§ INSTRUCTIONS TO FOLLOW:
Without the pictures, set down every record below exactly as it reads.

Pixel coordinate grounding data
▼

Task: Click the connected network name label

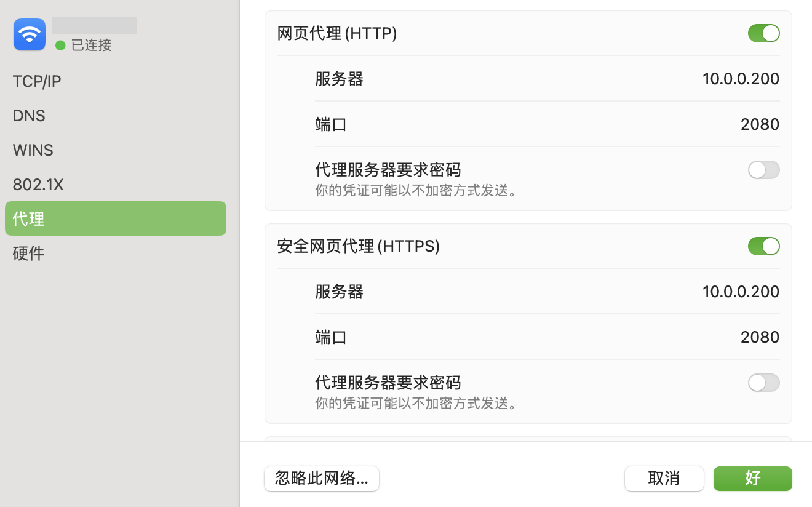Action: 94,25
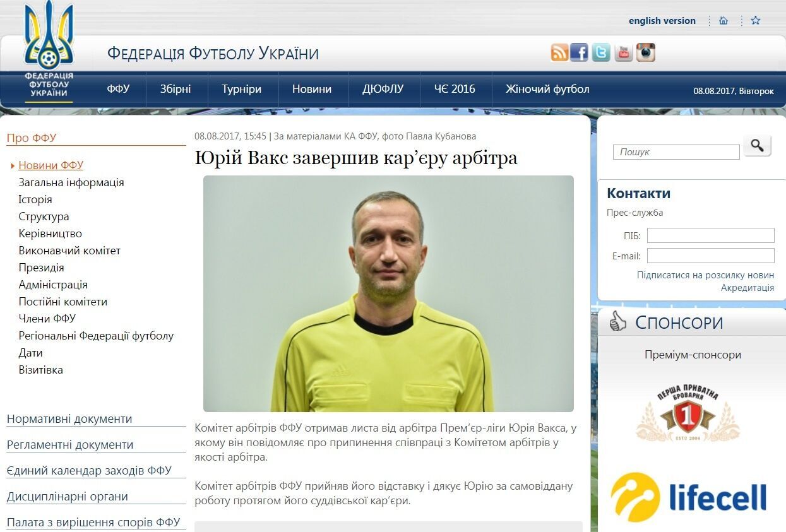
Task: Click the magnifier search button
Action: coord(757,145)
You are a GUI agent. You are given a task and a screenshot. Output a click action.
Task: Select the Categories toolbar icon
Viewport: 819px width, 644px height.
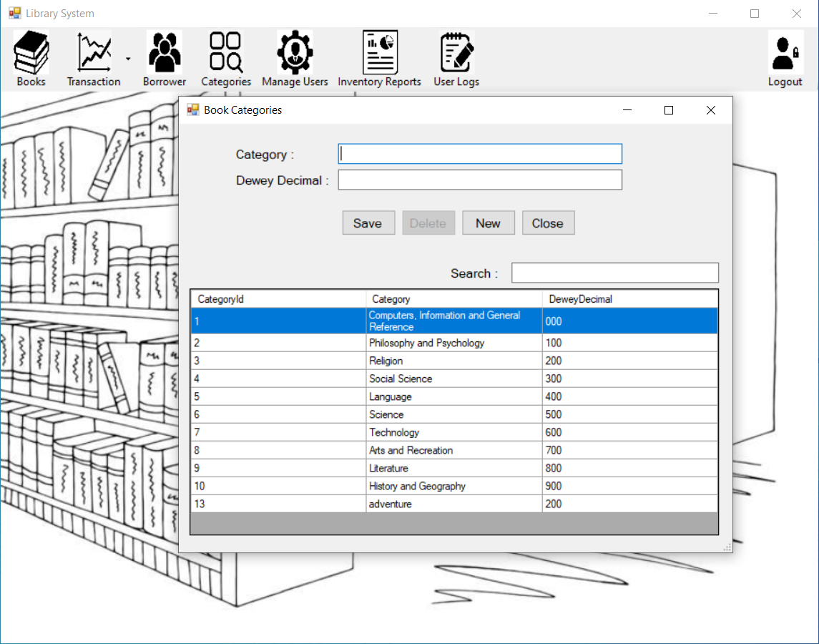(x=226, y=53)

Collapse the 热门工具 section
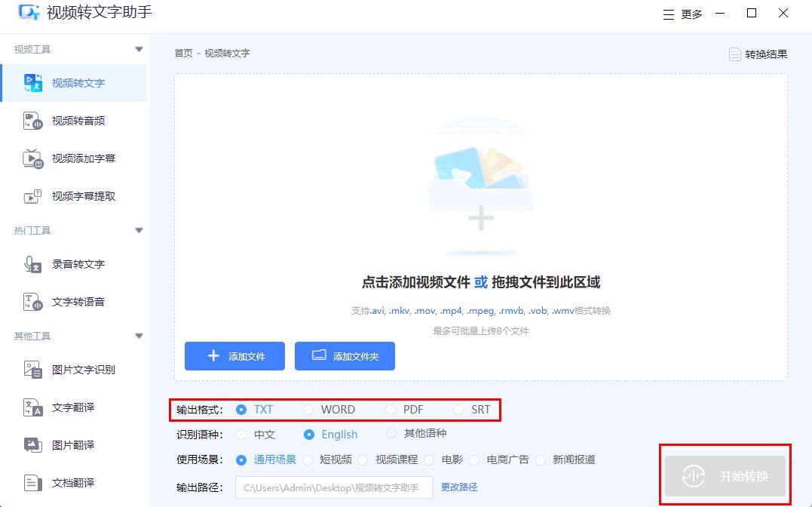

▲

§ RESPONSE:
Task: Click the connected network name label

Action: 94,25
Task: Click the magnifier search button
Action: coord(757,145)
You are a GUI agent. You are given a task and a screenshot. Output a click action.
Task: Select the Categories toolbar icon
Viewport: 819px width, 644px height.
(x=226, y=53)

Collapse the 热门工具 section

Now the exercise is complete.